RECORDS FOR THIS TASK
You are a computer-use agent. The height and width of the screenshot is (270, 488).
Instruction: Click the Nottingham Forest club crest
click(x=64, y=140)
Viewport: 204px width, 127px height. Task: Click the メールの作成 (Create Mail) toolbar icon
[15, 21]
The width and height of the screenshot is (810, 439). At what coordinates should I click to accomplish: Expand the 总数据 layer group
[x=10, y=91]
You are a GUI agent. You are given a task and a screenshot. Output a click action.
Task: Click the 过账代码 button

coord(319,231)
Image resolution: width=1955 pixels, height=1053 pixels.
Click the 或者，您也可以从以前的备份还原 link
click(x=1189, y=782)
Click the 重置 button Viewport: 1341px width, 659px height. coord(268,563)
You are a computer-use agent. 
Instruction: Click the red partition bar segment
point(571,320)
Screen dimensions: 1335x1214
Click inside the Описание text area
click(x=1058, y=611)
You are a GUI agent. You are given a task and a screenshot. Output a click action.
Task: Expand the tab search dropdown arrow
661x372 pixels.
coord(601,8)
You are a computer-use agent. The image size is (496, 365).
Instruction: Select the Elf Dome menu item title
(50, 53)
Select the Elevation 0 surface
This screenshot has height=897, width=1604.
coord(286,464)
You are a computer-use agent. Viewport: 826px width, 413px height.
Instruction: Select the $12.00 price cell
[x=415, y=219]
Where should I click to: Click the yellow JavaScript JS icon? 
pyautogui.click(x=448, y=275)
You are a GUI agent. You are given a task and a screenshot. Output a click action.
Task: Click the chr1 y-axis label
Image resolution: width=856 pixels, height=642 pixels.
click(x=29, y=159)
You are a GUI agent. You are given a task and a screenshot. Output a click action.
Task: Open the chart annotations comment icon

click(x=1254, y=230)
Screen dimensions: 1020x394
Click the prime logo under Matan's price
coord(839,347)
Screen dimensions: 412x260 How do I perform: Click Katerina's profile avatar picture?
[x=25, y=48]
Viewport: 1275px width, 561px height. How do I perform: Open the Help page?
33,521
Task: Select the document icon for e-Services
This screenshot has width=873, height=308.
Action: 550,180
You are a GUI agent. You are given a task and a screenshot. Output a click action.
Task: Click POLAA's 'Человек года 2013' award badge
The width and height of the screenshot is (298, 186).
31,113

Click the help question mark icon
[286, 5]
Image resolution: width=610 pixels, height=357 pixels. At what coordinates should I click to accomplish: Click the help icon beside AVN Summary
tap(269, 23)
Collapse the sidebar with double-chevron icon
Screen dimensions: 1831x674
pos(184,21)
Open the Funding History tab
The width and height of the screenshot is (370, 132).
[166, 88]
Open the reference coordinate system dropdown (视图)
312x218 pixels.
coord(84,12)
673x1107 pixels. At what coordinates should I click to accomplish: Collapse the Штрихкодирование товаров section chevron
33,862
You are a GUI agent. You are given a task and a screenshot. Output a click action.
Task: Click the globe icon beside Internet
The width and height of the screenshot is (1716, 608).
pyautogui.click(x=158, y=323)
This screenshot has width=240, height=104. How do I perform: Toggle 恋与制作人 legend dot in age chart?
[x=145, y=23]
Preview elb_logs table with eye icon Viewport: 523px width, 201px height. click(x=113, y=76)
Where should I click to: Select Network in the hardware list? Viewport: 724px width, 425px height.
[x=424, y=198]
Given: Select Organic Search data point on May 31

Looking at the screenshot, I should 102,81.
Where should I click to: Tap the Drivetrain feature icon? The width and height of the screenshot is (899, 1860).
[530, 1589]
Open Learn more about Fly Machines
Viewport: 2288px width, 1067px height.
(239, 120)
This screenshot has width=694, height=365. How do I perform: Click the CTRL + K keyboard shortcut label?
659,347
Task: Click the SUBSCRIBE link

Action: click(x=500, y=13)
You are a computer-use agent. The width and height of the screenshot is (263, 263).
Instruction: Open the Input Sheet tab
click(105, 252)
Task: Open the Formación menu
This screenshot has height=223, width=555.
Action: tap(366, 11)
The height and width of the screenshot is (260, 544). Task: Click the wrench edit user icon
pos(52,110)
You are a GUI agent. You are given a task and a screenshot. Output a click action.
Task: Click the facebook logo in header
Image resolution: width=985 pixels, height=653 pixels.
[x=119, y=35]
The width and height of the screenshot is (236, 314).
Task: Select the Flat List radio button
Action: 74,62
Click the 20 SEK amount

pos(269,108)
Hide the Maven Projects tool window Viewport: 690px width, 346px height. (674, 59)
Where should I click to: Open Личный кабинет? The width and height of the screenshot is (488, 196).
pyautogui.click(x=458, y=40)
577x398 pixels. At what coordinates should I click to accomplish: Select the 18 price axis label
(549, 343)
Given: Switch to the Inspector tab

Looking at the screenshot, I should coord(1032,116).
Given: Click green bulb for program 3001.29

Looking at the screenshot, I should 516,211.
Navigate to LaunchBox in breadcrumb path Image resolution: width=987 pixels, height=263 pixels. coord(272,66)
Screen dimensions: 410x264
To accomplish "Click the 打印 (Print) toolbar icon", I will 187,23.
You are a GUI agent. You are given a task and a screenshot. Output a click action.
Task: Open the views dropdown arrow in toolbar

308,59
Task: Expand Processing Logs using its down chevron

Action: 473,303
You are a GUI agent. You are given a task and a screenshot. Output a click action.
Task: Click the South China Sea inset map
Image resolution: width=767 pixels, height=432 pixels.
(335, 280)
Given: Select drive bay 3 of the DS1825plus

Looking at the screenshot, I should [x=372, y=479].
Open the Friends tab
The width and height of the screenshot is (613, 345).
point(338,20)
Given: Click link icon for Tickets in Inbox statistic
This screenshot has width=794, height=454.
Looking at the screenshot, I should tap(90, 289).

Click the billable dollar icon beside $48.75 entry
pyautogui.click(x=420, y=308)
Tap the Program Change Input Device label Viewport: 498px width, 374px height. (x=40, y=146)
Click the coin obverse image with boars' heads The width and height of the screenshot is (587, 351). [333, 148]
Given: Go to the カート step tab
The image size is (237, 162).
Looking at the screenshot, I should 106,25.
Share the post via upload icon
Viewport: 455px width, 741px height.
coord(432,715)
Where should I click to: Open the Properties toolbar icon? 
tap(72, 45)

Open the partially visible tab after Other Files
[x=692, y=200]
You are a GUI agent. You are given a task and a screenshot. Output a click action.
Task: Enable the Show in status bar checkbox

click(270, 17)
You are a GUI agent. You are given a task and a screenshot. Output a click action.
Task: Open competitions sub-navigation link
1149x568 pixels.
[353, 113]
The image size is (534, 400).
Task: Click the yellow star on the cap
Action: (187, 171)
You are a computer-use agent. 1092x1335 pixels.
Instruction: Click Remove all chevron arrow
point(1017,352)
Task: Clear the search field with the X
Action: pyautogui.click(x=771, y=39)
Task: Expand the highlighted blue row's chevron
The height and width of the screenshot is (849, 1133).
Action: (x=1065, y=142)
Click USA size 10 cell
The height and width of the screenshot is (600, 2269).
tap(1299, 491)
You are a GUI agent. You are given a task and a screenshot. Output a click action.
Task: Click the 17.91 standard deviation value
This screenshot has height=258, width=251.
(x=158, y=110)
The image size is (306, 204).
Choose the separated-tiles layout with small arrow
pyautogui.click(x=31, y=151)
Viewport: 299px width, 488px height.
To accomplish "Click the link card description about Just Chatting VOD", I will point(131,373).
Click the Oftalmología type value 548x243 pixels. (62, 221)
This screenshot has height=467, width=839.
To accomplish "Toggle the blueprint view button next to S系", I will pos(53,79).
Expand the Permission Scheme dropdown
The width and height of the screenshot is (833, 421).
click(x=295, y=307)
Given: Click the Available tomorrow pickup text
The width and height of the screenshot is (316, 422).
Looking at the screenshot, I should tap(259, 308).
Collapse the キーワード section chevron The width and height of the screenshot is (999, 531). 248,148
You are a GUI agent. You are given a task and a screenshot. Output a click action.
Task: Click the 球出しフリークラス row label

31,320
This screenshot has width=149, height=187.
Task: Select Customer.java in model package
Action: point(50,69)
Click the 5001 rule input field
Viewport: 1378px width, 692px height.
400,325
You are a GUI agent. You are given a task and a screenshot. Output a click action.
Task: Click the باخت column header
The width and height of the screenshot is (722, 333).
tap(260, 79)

THE PROBLEM
From the records, determine the number of lines holding the word "value", and state that number only.

WORKED SOLUTION
2